== Data for the task

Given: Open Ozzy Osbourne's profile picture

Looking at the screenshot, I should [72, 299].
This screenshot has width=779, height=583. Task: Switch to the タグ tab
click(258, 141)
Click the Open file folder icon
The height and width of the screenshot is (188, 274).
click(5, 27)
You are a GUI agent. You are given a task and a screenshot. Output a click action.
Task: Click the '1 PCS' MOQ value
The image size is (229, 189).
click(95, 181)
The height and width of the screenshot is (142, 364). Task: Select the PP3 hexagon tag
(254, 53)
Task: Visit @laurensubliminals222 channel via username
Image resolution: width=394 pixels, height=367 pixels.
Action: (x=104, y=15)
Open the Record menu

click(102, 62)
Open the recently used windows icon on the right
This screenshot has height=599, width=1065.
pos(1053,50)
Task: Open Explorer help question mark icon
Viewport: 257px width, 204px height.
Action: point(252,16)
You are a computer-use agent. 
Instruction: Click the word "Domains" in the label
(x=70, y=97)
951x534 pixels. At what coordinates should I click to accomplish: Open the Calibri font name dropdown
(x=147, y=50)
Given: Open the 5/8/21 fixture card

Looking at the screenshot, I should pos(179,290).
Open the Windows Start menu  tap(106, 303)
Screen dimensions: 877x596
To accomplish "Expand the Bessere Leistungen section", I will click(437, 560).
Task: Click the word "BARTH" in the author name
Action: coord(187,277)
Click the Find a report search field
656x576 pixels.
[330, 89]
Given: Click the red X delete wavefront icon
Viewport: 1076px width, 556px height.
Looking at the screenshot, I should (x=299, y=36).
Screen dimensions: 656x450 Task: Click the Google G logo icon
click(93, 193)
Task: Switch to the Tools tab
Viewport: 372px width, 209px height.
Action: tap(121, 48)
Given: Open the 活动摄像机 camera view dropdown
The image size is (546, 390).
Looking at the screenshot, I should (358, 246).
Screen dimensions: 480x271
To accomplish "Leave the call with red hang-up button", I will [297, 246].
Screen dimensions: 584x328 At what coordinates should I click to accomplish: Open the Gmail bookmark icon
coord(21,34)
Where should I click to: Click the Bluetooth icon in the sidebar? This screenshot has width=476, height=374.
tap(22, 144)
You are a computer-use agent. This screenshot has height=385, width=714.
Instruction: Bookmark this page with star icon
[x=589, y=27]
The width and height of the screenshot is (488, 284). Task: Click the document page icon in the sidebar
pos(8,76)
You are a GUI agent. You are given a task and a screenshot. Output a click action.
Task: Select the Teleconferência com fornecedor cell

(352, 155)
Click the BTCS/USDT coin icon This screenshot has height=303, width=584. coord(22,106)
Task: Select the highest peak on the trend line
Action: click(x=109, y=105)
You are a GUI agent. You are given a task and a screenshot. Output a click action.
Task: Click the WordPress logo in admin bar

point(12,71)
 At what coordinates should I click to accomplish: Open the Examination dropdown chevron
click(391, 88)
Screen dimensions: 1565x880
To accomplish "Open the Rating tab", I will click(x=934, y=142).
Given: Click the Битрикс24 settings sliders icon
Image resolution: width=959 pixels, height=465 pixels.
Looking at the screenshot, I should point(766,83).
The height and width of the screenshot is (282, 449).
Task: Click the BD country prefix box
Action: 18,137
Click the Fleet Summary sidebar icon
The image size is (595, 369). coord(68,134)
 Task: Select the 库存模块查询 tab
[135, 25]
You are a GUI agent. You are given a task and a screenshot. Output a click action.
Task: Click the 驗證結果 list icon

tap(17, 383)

====

What you should do: Reproduce all of the data above word for word, line by line, with no changes.

Solution to the exercise:
Given: Open Ozzy Osbourne's profile picture

Looking at the screenshot, I should [72, 299].
This screenshot has width=779, height=583. Task: Switch to the タグ tab
click(258, 141)
Click the Open file folder icon
The height and width of the screenshot is (188, 274).
click(5, 27)
You are a GUI agent. You are given a task and a screenshot. Output a click action.
Task: Click the '1 PCS' MOQ value
The image size is (229, 189).
click(95, 181)
The height and width of the screenshot is (142, 364). Task: Select the PP3 hexagon tag
(254, 53)
Task: Visit @laurensubliminals222 channel via username
Image resolution: width=394 pixels, height=367 pixels.
Action: (x=104, y=15)
Open the Record menu

click(102, 62)
Open the recently used windows icon on the right
This screenshot has height=599, width=1065.
pos(1053,50)
Task: Open Explorer help question mark icon
Viewport: 257px width, 204px height.
Action: point(252,16)
You are a computer-use agent. 
Instruction: Click the word "Domains" in the label
(x=70, y=97)
951x534 pixels. At what coordinates should I click to accomplish: Open the Calibri font name dropdown
(x=147, y=50)
Given: Open the 5/8/21 fixture card

Looking at the screenshot, I should pos(179,290).
Open the Windows Start menu  tap(106, 303)
Screen dimensions: 877x596
To accomplish "Expand the Bessere Leistungen section", I will click(437, 560).
Task: Click the word "BARTH" in the author name
Action: coord(187,277)
Click the Find a report search field
656x576 pixels.
[330, 89]
Given: Click the red X delete wavefront icon
Viewport: 1076px width, 556px height.
Looking at the screenshot, I should (x=299, y=36).
Screen dimensions: 656x450 Task: Click the Google G logo icon
click(93, 193)
Task: Switch to the Tools tab
Viewport: 372px width, 209px height.
Action: tap(121, 48)
Given: Open the 活动摄像机 camera view dropdown
The image size is (546, 390).
Looking at the screenshot, I should (358, 246).
Screen dimensions: 480x271
To accomplish "Leave the call with red hang-up button", I will [297, 246].
Screen dimensions: 584x328 At what coordinates should I click to accomplish: Open the Gmail bookmark icon
coord(21,34)
Where should I click to: Click the Bluetooth icon in the sidebar? This screenshot has width=476, height=374.
tap(22, 144)
You are a computer-use agent. This screenshot has height=385, width=714.
Instruction: Bookmark this page with star icon
[x=589, y=27]
The width and height of the screenshot is (488, 284). Task: Click the document page icon in the sidebar
pos(8,76)
You are a GUI agent. You are given a task and a screenshot. Output a click action.
Task: Select the Teleconferência com fornecedor cell

(352, 155)
Click the BTCS/USDT coin icon This screenshot has height=303, width=584. coord(22,106)
Task: Select the highest peak on the trend line
Action: click(x=109, y=105)
You are a GUI agent. You are given a task and a screenshot. Output a click action.
Task: Click the WordPress logo in admin bar

point(12,71)
 At what coordinates should I click to accomplish: Open the Examination dropdown chevron
click(391, 88)
Screen dimensions: 1565x880
To accomplish "Open the Rating tab", I will click(x=934, y=142).
Given: Click the Битрикс24 settings sliders icon
Image resolution: width=959 pixels, height=465 pixels.
Looking at the screenshot, I should point(766,83).
The height and width of the screenshot is (282, 449).
Task: Click the BD country prefix box
Action: 18,137
Click the Fleet Summary sidebar icon
The image size is (595, 369). coord(68,134)
 Task: Select the 库存模块查询 tab
[135, 25]
You are a GUI agent. You are given a task and a screenshot. Output a click action.
Task: Click the 驗證結果 list icon

tap(17, 383)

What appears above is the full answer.